Cindy Sherwood has waited years for a half-built project she can’t see.

The round, 4½-foot diameter, 4½-mile Sloan Channel pipeline — meant to carry treated wastewater out of the flood channel and away from North Las Vegas’ treatment plant — dips under­ground where it runs behind her Sunrise Manor home.

Once built, the second half of the pipeline will re-emerge and snake its way three miles south to the Las Vegas Wash on its way to Lake Mead.

It’s been almost four months since Clark County construction crews started the project. They just recently wrapped up work in Sherwood’s neighborhood

It will be another eight months before the pipeline is finished and ready to pump effluent.

Until then, as much as 20 million gallons of the city’s treated effluent will flow down the Sloan on a daily basis, turning the concrete flood channel in Sherwood’s backyard into a stinky, bug-infested swamp.

For the better part of a year, city bulldozers still will have to dredge up channel-bound sewer water in an effort to keep algae blooms and swarms of harmless, mosquito-like midges at bay.

Meanwhile, Sloan’s neighbors will do what they’ve done for the past three years: curse the barbecue-disrupting bugs and those who brought them.

“There’s so many of them,” Sherwood’s daughter, Cori, said Friday. “They get up in a swarm and get up in the trees, and it looks like a tornado.”

The good news is that the pipeline, while not yet carrying effluent, seems like it is already making a difference.

Maybe it’s the construction noise, or just the promise of a future solution, but Sherwood and others said this summer has been relatively calm on the insect front so far.

City officials said Sloan has seen only one major algae bloom this year but couldn’t guarantee that the midges would stay away for the rest of the summer.

Unfortunately, that bloom coincided with widespread mechanical failures in the city’s dredging fleet, giving the channel’s midges a week to breed and build into a familiar black cloud while mechanics fixed the bulldozers.

Deputy utilities chief Randy DeVaul said construction on the pipeline itself has gone on without any similar glitches.

“It’s on schedule and on budget,” he said of the project. “(Contractors) haven’t put in any time extensions as of yet.”

Ideally, DeVaul said, contractors will be able to run every above-ground portion of the pipeline along county easements parallel to Sloan, instead of intermittently running pipe in the middle of the flood channel.

As it stands, he isn’t too worried that unfinished parts of the pipeline will get swept away if flash floods strike, as they sometimes do during monsoon season.

“(Flooding) is not going to be an issue,” DeVaul said. “The engineers spent a lot of time going over that.

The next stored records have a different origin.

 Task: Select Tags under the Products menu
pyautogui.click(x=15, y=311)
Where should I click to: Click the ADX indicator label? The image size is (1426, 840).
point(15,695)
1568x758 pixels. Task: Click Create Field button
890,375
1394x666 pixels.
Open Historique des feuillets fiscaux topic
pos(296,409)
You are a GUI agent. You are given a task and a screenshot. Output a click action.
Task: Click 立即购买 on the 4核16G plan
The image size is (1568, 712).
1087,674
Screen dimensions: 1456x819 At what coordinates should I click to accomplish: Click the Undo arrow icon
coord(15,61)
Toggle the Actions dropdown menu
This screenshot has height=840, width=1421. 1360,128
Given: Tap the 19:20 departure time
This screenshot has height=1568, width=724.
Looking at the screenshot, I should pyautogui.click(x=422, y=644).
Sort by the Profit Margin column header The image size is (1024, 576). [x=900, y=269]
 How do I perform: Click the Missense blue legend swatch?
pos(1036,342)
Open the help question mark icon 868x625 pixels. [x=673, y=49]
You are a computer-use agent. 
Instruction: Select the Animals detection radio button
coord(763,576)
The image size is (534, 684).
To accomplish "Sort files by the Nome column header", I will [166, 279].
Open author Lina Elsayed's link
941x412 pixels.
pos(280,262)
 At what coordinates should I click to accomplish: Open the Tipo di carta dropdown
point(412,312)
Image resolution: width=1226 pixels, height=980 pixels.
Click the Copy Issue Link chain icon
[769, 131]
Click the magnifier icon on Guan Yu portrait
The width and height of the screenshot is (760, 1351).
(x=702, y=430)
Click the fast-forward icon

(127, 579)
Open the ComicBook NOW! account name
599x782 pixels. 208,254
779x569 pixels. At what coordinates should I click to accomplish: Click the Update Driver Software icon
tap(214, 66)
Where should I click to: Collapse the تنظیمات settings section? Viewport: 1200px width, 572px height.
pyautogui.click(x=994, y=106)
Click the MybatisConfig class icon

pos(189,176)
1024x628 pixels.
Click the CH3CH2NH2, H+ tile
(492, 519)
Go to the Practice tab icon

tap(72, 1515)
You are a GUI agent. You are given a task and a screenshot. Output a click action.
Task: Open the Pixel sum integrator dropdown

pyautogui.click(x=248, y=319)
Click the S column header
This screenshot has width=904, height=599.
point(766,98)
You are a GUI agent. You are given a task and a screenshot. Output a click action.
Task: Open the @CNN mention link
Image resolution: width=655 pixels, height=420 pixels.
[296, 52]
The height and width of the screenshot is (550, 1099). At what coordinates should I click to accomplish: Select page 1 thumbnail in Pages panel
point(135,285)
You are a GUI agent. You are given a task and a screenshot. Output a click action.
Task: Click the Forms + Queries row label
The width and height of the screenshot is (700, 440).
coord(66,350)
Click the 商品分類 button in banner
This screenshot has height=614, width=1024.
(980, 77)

“If (the pipeline) is in the middle of the channel, it’s pinned to a concrete box.”

The city has agreed to pay $15 million to fund the projected cost of the Sloan pipeline and any change orders that might arise during its construction.

That figure doesn’t include thousands of dollars the city already has spent on dredging and other efforts to clean up the channel, including a failed initiative to dump thousands of midge-hungry mosquito fish into the spillway.

The project is a pricey solution to a long legal and political saga that began after plans to funnel North Las Vegas’ treated waste through an underground Clean Water Coalition pipeline unraveled in 2004. The coalition, a consortium of various valley entities, dissolved in 2012.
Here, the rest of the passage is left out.